The way to solve that is to have either object implement an interface with the desired method.
In your case you only have one level of "reaching in":
public Class Person
{
public void setSpouse(Person person)
{ ... }
}
I do not think this is unreasonable, nor even a case of cross-referencing/circular references.
The main time this is a problem is if it becomes too confusing to cope with, or maintain, as it can become a form of spaghetti code.
However, to touch on your examples;
See Also is perfectly valid if this is a feature you need in your code - it is a simple list of pointers (or references) to other items a user may be interested in.
Similarily it is perfectly valid to add spouse, as this is a simple real world relationship that would not be confusing to someone maintaining your code.
I have always seen it as a potential code smell, or perhaps a warning to take a step back and rationalise what I am doing.
As for some systems finding recursive relationships in your code (mentioned in a comment above), these can come up regardless of this sort of design.
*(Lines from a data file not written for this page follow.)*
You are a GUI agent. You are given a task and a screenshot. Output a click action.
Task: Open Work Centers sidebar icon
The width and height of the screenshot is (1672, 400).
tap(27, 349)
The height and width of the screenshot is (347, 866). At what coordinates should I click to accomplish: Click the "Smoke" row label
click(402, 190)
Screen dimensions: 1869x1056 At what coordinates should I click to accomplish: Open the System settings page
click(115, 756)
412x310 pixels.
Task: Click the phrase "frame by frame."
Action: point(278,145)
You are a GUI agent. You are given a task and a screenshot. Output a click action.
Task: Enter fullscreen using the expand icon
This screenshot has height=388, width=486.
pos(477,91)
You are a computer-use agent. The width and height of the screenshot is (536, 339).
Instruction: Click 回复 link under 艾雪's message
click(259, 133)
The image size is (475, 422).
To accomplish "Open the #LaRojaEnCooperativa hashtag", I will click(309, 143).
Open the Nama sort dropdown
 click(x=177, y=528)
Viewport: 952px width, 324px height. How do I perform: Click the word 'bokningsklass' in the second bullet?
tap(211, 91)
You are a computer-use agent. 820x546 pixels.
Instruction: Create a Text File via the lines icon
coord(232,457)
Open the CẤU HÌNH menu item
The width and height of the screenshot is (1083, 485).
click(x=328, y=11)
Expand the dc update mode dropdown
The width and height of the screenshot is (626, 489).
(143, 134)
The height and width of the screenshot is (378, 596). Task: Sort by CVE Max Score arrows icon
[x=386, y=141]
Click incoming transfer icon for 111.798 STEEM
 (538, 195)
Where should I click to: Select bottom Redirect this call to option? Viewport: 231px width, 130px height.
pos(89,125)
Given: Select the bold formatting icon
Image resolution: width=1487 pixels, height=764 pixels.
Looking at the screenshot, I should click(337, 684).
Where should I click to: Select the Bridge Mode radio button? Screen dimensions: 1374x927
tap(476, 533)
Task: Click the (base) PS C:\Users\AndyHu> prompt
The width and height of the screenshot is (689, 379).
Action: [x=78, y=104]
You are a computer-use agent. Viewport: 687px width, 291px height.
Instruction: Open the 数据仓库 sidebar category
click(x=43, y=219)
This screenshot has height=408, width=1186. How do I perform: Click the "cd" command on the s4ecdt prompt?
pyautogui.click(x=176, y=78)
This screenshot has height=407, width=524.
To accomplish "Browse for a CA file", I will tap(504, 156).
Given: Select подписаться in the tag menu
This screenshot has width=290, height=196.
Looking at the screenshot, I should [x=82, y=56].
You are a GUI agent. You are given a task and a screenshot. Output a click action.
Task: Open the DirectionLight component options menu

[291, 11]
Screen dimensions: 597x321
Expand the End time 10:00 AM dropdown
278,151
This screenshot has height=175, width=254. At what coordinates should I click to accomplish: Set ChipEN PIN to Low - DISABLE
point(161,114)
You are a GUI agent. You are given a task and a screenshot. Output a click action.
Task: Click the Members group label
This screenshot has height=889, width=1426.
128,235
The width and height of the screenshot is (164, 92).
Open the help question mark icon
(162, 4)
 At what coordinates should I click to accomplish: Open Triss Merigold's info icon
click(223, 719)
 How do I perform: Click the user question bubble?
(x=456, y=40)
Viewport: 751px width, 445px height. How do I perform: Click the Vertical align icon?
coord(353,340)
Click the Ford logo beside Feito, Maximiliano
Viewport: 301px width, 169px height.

I have recently worked on a metadata capture system that had recursive 'types' of relationships - i.e Columns being logically related to other columns. It needs to be handled by the code trying to parse your system.
I don't think the circular references as such are a problem.
However, putting all those relationships inside objects may add too much clutter, so you may instead want to represent them externally. E.g. you might use a hash table to store relationships between products.
Referencing other objects is not a real bad OO design at all. It's the way state is managed within each object.
A good rule of thumb is the Law of Demeter. Look at this perfect paper of LoD (Paperboy and the wallet): click here
One way to fix this is to refer to other object via an id.
e.g.
Person jack = new Person(new PersonId("Jack"));
Person jill = new Person(new PersonId("Jill"));
jack.setSpouse(jill.getId());
jill.setSpouse(jack.getId());
I'm not saying it is a perfect solution, but it will prevent circular references. You are using an object instead of a object reference to model the relationship.